We have integrated the Azure Sentinel with ServiceNow for Security Incident creation, and it also passes the Tactic and Technique information.

We have enabled the MITRE ATT&CK matrice (Enterprise) and the associated techniques, however, this is only working manually and we would like to populate this information automatically when a SIR is created. We understand that this auto extraction of this information is no longer supported via Incident Profile and we need to create a technique extraction rule. When I created a new extraction rule for Sentinel, we set the Import Table as "Azure Sentinel Incident Import" & Import field as "Incident Raw", Ideally as per the documentation this is good enough to auto populate the MITRE framework in a security incident.

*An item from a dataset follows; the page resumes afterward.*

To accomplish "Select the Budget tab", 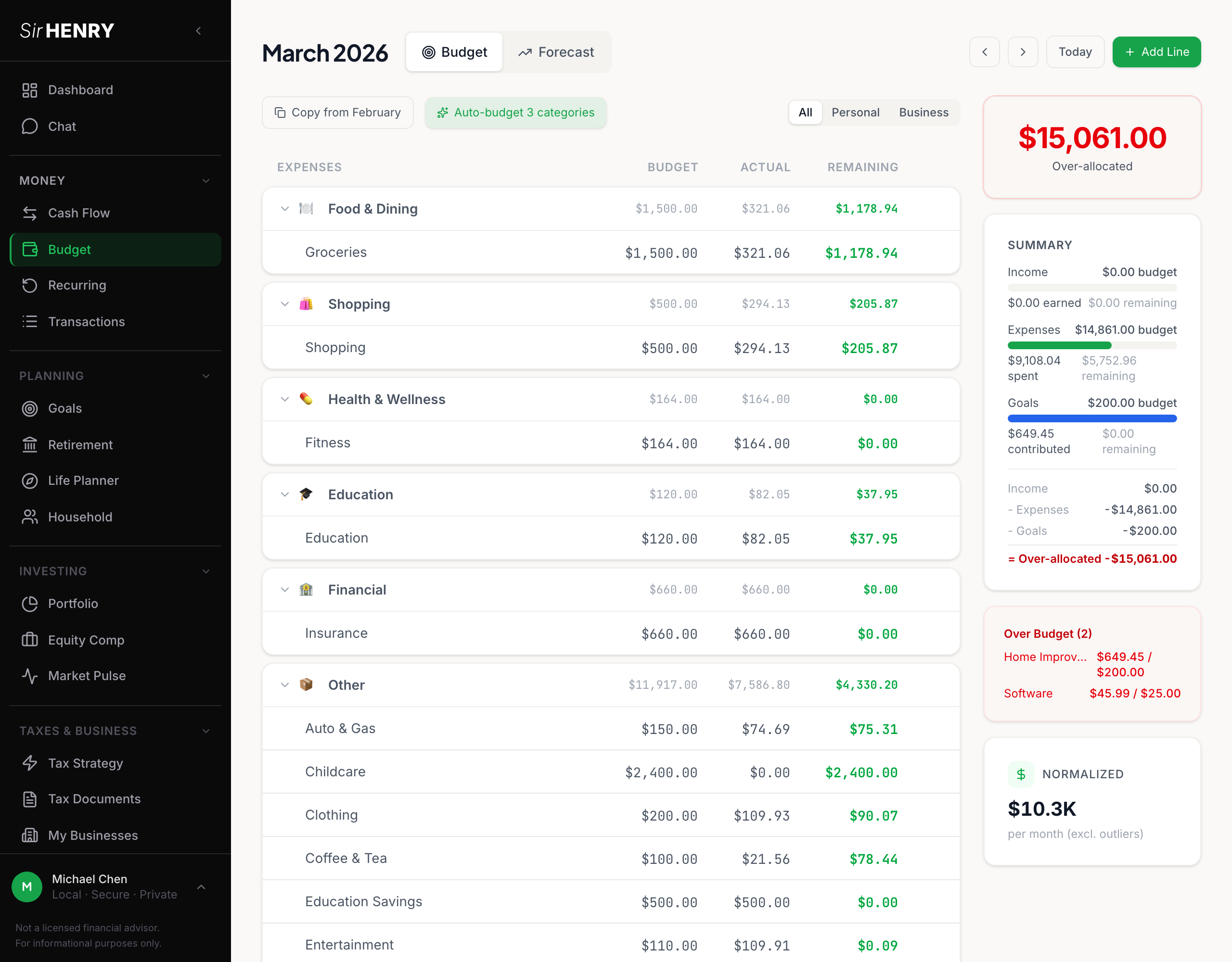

However, this is not working as I tried different combinations of import field. Does anybody have relevant experience with auto extracting the MITRE data from Sentinel to ServiceNow SIR?

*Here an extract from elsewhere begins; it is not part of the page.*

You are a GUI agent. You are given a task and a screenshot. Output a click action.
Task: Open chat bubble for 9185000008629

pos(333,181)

P.S - I have unchecked the "Ignore auto extraction" option in the extraction rule and enabled auto rollup MITRE information from the alert rules to security incidents.

prit123 · ‎03-27-2025

Thanks @Pooja P for your reply. We have installed- "Microsoft Azure Sentinel Incident Ingestion Integration For Security Operations": sn_sec_sentinel, 11.0.21v. We were able to get the SIR incident, but the details like configuration item, Affected User, Observable are missing. Also we could see several fields related to Observable, with which Sentinel field it is mapped to get the observable in SIR. Also the extraction module is not available. Is it part of different plugin.

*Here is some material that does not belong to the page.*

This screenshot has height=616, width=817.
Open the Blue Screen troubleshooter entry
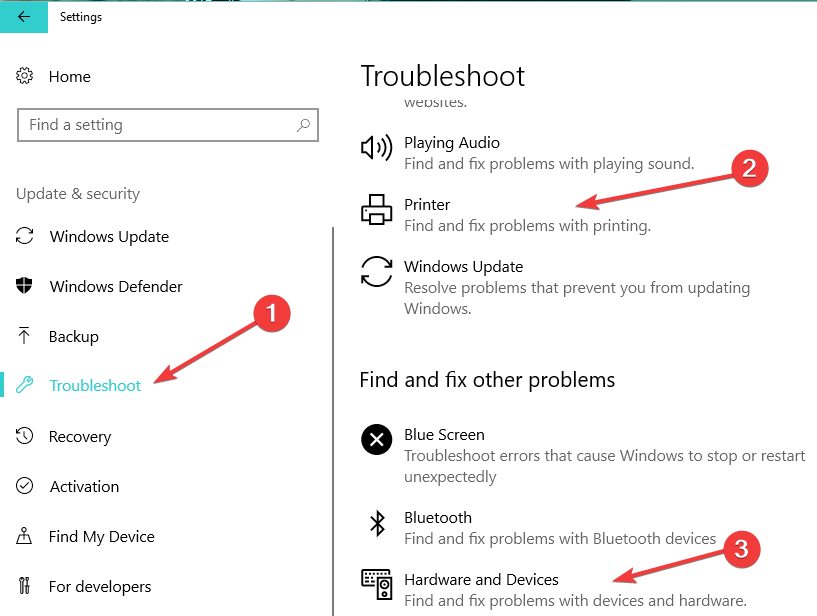(443, 435)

BozhidarNizamov · ‎04-01-2025

We just updated the Sentinel plugin to the latest version and this fixed the issue. The Technique extraction is listed as "fixed" for the latest release and i can confirm that it is indeed working and we pull it from Sentinel without any changes or customizations.

AJ_UK · ‎05-02-2025

I have it working by mapping the field ${SecurityAlert:properties(additionalDatat(MitreTechniques))}$ to MITRE ATT&CK Technique field.
It required the loading of the MITRE ATT&CK framework via Security Operations >Threat intel> MITRE-ATT&CK framework overview>MITRE-ATT&CK administration>Setup the MITRE-ATT&CK framework, and for example executing the sync of the Enterprise ATT&CK TAXII Collection.
From memory it also required setting up Azure Sentinel as an Alert Sensor in /sn_si_alert_sensor to make it work.